## Goal of the exercise
Find every line in the records below that holds the word "computer", and copy it out.

The input below:

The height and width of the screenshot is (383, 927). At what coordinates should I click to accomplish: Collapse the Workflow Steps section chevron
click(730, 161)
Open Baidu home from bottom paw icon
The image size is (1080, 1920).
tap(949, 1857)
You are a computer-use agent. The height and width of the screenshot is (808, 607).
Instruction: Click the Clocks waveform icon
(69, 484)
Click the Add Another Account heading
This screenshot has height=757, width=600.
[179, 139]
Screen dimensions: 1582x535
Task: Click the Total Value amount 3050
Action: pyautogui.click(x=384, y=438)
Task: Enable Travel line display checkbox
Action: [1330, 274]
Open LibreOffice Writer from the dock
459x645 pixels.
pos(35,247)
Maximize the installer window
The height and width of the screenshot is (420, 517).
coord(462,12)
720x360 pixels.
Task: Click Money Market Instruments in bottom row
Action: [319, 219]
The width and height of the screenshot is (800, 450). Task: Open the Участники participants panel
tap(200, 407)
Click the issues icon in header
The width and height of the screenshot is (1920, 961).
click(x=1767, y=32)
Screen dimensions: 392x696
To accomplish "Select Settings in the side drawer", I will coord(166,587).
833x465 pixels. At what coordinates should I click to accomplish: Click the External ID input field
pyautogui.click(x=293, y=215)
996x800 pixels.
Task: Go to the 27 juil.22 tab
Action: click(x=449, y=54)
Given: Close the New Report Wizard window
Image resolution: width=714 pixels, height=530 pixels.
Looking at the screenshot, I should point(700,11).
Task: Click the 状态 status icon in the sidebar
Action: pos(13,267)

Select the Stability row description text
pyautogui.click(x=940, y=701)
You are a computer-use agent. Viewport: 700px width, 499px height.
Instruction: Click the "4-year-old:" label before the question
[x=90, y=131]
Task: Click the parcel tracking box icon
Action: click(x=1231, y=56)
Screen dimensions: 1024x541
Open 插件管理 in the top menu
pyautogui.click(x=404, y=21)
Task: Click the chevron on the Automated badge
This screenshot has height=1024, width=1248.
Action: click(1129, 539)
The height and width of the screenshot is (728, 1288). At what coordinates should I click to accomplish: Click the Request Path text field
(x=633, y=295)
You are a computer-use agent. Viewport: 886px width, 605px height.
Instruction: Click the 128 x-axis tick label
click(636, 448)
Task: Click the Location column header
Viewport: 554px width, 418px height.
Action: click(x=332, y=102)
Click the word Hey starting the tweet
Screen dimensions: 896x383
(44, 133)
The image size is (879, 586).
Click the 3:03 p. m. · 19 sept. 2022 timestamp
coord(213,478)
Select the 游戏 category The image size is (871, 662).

End of The input.

## Output of the exercise
You are a computer-use agent. The height and width of the screenshot is (808, 607).
You are a computer-use agent. Viewport: 700px width, 499px height.
You are a computer-use agent. Viewport: 886px width, 605px height.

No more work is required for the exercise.